## What to work on
Filter the lines below, keeping each one that holds "showing".

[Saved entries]
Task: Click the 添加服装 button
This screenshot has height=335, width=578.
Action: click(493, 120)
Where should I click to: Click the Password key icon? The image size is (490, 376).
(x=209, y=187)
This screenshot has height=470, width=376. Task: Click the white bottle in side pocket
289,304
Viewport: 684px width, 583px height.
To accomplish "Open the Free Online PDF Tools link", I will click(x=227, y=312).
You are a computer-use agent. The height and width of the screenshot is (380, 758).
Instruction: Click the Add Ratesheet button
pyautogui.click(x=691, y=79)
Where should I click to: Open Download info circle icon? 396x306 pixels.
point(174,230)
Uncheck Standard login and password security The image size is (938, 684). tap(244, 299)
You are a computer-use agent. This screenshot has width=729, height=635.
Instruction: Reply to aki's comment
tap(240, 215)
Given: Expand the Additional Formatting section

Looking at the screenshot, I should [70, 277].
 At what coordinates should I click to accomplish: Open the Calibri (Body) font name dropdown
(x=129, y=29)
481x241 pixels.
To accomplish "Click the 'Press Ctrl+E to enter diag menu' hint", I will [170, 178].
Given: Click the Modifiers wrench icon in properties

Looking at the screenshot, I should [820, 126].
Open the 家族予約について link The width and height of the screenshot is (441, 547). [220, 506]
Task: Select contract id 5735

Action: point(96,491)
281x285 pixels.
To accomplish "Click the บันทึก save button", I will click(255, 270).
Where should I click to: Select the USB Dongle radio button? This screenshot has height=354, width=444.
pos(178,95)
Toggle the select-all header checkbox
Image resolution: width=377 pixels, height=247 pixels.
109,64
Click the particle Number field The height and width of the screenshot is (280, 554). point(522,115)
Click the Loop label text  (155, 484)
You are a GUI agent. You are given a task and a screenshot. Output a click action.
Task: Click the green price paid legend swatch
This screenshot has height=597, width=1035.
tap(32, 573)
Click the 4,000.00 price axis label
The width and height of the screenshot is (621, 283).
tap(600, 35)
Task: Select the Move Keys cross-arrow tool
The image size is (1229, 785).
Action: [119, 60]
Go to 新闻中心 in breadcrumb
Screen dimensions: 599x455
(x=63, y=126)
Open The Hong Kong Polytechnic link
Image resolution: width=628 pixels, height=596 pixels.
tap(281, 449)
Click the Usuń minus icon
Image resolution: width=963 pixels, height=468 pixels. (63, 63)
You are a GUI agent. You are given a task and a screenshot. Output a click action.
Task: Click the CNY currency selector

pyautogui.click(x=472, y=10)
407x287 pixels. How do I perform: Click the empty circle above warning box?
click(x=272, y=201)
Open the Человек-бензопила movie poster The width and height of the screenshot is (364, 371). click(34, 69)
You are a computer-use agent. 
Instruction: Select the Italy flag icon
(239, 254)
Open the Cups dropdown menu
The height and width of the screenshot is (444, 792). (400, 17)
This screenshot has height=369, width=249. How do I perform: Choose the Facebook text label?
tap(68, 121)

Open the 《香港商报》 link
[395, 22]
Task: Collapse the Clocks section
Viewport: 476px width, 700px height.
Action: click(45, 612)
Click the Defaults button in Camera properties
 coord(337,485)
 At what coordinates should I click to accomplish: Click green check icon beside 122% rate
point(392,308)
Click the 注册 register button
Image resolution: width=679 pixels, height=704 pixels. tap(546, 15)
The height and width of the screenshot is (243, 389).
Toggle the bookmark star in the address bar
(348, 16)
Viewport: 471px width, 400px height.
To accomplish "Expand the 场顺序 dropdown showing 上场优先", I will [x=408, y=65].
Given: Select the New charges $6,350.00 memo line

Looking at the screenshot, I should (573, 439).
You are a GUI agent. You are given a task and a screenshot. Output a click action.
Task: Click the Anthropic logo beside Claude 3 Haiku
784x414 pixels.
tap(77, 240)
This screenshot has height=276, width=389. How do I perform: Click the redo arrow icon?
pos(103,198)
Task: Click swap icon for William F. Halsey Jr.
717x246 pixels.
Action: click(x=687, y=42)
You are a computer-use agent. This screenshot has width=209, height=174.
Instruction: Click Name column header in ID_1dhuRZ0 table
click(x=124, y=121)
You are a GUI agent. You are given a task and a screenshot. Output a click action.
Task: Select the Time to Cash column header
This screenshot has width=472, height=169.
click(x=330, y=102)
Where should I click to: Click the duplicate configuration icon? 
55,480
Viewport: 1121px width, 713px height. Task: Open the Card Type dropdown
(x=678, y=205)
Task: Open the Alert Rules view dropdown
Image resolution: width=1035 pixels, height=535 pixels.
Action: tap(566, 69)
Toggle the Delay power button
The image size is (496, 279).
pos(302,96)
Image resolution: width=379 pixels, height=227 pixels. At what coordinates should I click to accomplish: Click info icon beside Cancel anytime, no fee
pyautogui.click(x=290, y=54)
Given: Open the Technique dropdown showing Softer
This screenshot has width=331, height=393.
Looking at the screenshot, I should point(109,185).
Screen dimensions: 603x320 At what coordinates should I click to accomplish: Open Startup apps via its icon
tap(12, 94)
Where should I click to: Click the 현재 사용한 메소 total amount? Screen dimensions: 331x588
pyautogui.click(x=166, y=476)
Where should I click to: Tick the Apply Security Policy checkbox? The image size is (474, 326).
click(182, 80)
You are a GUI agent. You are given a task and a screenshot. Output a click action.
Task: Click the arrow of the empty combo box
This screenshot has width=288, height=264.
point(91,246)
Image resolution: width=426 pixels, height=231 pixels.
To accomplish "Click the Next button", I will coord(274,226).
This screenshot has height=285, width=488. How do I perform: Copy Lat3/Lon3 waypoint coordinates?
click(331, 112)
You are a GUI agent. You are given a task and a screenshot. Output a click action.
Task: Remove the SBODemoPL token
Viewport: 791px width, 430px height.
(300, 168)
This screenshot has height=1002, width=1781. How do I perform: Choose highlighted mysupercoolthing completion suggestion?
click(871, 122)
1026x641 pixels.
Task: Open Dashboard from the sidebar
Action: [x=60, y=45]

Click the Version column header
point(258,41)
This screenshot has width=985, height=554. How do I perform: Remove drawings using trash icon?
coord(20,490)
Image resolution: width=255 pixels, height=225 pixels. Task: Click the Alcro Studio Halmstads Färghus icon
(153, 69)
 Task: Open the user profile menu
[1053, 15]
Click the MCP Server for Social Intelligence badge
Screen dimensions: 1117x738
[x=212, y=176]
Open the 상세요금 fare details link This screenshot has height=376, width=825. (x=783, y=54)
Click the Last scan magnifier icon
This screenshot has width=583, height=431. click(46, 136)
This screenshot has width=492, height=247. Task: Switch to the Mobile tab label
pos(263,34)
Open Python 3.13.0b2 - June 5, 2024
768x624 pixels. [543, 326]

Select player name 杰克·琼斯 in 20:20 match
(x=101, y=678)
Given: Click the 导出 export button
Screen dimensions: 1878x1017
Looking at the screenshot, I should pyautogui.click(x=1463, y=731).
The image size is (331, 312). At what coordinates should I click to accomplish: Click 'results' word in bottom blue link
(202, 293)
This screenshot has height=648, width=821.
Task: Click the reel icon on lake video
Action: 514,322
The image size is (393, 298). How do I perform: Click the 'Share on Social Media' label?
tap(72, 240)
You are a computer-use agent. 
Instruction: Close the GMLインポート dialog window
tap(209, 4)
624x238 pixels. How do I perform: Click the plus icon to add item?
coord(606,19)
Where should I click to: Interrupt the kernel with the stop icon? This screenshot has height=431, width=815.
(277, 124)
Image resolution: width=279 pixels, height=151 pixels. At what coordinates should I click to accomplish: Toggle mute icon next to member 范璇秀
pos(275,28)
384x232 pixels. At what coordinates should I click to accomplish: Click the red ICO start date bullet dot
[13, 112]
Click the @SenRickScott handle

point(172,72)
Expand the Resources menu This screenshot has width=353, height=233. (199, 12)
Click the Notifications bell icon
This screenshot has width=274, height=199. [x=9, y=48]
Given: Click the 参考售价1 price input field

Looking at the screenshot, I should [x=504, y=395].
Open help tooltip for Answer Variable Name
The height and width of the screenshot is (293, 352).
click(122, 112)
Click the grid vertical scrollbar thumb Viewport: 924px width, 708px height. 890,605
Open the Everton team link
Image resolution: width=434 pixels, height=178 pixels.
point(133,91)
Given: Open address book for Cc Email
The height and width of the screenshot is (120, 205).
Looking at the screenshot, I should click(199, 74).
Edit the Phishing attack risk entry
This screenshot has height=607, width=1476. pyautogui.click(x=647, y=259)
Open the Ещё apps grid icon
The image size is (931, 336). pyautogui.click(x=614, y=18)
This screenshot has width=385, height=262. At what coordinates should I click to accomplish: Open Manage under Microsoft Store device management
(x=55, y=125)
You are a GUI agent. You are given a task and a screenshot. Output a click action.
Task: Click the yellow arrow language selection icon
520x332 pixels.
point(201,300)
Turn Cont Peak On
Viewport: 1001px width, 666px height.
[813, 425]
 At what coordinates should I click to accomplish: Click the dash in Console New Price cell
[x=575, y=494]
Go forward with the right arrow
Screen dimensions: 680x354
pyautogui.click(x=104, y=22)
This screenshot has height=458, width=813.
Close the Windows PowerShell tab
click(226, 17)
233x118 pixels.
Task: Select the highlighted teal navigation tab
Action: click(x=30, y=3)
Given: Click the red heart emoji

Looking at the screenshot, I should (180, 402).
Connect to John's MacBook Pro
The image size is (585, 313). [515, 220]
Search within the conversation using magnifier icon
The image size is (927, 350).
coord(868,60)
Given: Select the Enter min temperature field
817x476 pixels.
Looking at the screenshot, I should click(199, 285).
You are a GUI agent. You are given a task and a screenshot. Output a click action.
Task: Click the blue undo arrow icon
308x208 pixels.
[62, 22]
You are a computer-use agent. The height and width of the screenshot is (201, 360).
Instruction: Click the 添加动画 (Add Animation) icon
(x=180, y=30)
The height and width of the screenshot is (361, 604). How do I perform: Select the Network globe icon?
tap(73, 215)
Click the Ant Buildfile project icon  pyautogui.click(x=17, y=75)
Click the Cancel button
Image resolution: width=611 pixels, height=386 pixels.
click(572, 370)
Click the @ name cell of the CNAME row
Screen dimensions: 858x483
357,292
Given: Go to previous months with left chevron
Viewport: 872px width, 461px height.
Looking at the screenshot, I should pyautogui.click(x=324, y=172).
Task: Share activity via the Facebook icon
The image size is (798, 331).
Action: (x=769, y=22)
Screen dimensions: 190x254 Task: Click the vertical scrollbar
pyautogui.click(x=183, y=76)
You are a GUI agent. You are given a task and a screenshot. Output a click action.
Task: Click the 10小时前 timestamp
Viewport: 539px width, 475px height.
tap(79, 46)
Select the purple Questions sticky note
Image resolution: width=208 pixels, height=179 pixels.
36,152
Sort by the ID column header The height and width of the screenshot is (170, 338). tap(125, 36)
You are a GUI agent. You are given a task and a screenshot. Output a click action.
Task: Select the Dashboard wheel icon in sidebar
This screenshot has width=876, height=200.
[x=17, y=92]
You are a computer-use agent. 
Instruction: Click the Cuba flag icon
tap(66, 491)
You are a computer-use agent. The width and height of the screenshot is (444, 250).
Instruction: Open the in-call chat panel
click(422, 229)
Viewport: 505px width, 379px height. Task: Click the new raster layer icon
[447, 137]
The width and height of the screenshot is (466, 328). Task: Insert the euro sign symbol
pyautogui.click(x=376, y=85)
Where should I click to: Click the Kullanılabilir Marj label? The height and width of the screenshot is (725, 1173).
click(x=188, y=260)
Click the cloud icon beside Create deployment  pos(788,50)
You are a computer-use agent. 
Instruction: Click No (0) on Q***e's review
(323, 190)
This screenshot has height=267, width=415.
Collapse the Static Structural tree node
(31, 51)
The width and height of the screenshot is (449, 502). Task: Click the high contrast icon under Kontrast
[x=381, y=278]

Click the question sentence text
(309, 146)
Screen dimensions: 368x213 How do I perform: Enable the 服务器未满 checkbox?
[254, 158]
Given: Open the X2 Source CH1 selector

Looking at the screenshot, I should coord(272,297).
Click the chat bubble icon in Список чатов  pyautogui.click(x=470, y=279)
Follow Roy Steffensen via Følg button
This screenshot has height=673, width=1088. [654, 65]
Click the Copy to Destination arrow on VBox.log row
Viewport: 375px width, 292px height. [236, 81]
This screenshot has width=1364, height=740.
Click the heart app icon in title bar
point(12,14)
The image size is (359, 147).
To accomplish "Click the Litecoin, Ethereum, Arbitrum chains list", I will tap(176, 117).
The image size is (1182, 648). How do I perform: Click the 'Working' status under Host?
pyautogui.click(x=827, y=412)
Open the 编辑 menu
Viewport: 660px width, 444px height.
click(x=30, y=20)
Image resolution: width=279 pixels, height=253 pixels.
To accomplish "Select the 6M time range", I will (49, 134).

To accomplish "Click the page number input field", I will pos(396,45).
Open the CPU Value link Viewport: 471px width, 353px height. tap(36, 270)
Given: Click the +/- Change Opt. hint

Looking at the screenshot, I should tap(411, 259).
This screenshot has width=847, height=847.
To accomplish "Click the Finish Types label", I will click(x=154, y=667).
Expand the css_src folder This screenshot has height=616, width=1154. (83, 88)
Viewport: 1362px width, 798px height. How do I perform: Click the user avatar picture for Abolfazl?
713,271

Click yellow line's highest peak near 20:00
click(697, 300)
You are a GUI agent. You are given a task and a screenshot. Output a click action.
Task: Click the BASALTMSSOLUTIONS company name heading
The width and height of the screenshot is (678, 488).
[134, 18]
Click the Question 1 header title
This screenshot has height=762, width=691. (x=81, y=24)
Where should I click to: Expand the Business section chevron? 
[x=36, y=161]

## Response for this exercise
To accomplish "Expand the 场顺序 dropdown showing 上场优先", I will [x=408, y=65].
Given: Open the Technique dropdown showing Softer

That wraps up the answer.